In juli 1999 lanceerde Jiang Zemin, toenmalig leider van de Chinese Communistische Partij, zijn vervolgingscampagne tegen Falun Gong. Jaloers op de groeiende populariteit van Falun Gong in de Chinese samenleving, zei hij in een toespraak tot het Centrale Comité van de Partij "Ik geloof gewoon niet dat de CCP Falun Gong niet kan verslaan". Hij gaf het drievoudige bevel "vernietig hun reputatie, ruïneer ze financieel en vernietig ze fysiek" en zette daarmee het gehele Chinese staatsapparaat in beweging om de vervolging van Falun Gong uit te voeren.

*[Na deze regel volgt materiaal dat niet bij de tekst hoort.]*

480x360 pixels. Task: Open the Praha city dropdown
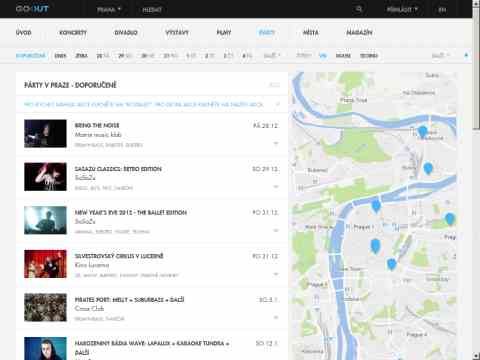(x=109, y=10)
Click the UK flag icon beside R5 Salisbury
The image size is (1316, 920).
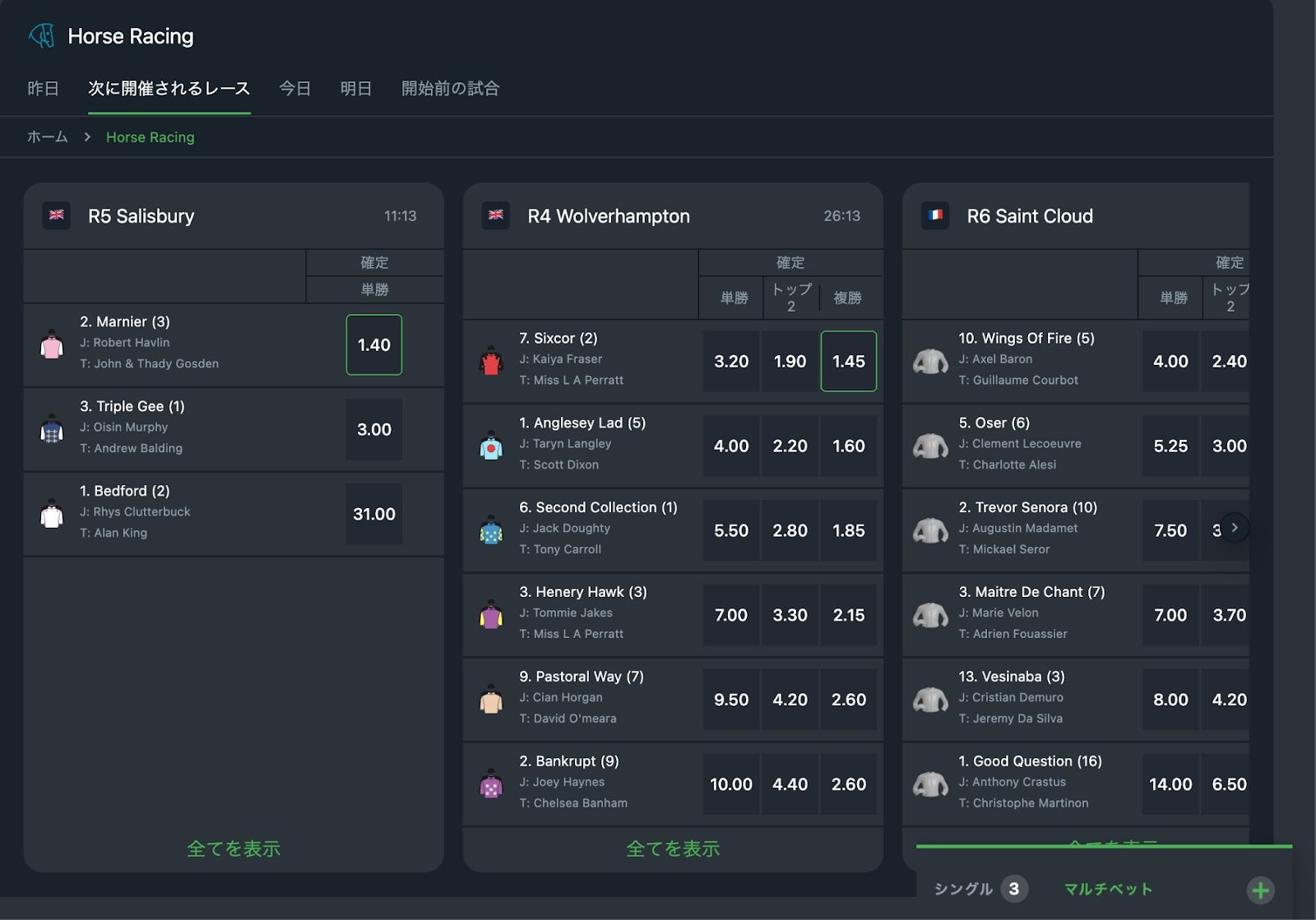(57, 215)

Dit door de CCP-gecontroleerde 'apparaat' omvat het leger, de media, openbaar veiligheidspersoneel, de politie, militaire politie, de staatsveiligheidsmacht, het rechtssysteem, het Nationaal Volkscongres en diplomaten. Jiang Zemin richtte in juni 1999 het 6-10 bureau op, een Gestapoachtig orgaan dat boven de wet staat, om de vervolging aan te sturen.

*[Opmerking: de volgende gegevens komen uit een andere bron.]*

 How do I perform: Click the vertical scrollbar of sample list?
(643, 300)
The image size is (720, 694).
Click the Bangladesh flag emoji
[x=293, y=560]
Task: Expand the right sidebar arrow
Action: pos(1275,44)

In de uitvoering van het bevel "vernietig hun reputatie" werden massaal materialen over Falun Gong vernietigd, onder andere door boekverbrandingen, die georganiseerd werden in het hele land. Een internetblokkade werd opgezet waarmee informatie over Falun Gong afkomstig van bronnen buiten China ontoegankelijk werd. De staatsgecontroleerde media begonnen een anti-Falun Gong propagandacampagne. Meer dan 7 uur per dag zond de CCTV programma's uit die Falun Gong belasterden, inclusief de zogenaamde zelfverbranding. Meer dan 2000 kranten en 1000 tijdschriften onder CCP controle werden overspoeld met propaganda tegen Falun Gong. Binnen 6 maanden na de start van de vervolging waren er meer dan 300.000 gefabriceerde nieuwsartikelen verschenen waarin Falun Gong belasterd werd.

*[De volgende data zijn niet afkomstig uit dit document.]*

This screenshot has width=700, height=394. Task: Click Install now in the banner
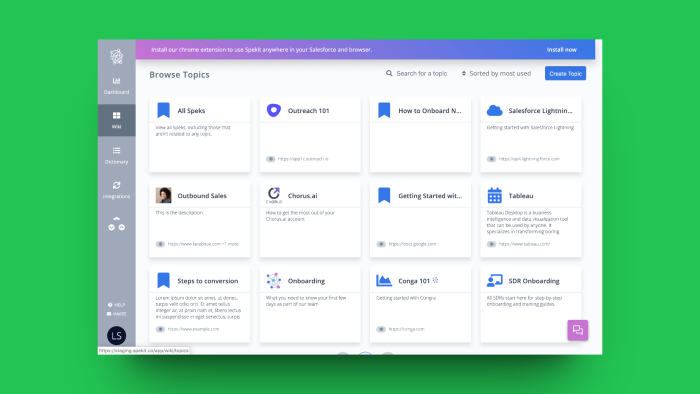coord(562,50)
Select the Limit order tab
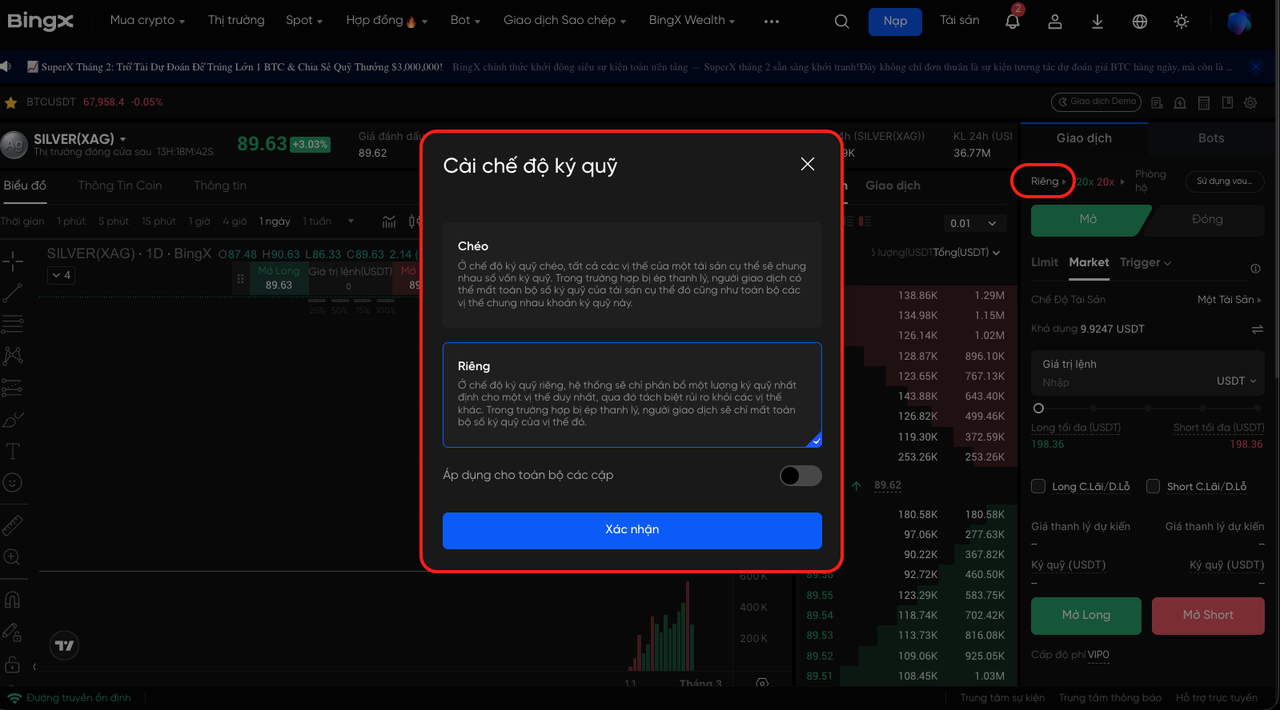The width and height of the screenshot is (1280, 710). (x=1044, y=262)
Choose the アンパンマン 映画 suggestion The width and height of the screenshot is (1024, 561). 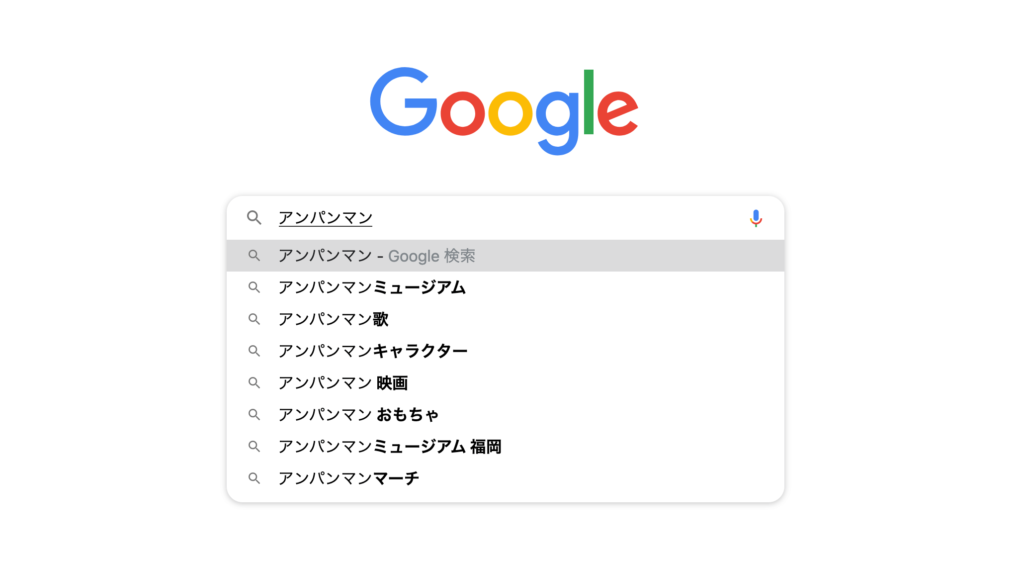(505, 383)
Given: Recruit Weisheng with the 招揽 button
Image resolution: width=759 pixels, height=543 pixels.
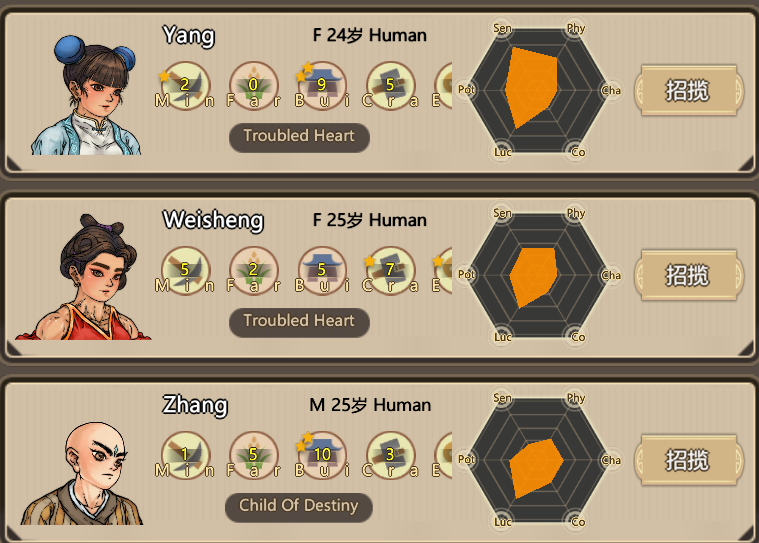Looking at the screenshot, I should (x=688, y=275).
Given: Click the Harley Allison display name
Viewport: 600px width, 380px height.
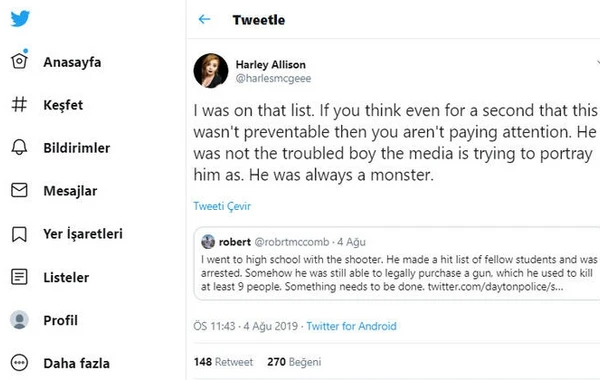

Maanden nadat de vervolging begon hebben het Nationale Volkscongres en het rechtssysteem "wetten" geïmplementeerd om terugwerkend alle misdaden begaan door Jiang Zemin en de CCP te rechtvaardigen. Advocaten die gewezen hebben op de illegaliteit van de vervolging en die Falun Gong beoefenaars verdedigd hebben, hebben hun vergunning verloren of zijn zelf vervolgd.
Volgens het organisatieprincipe van de CCP zijn alle leden van de Partij ondergeschikt aan het Centrale Comité. Jiang Zemin heeft dit principe uitgebuit bij het vervolgen van Falun Gong. Het leger, de politie en militaire politie zijn direct verantwoordelijk voor de vele ontvoeringen, arrestaties en folteringen van Falun Gong beoefenaars in heel China. De onderdrukking die het land in zijn greep houdt, doet denken aan het drama van de Culturele Revolutie in de jaren 60 en 70.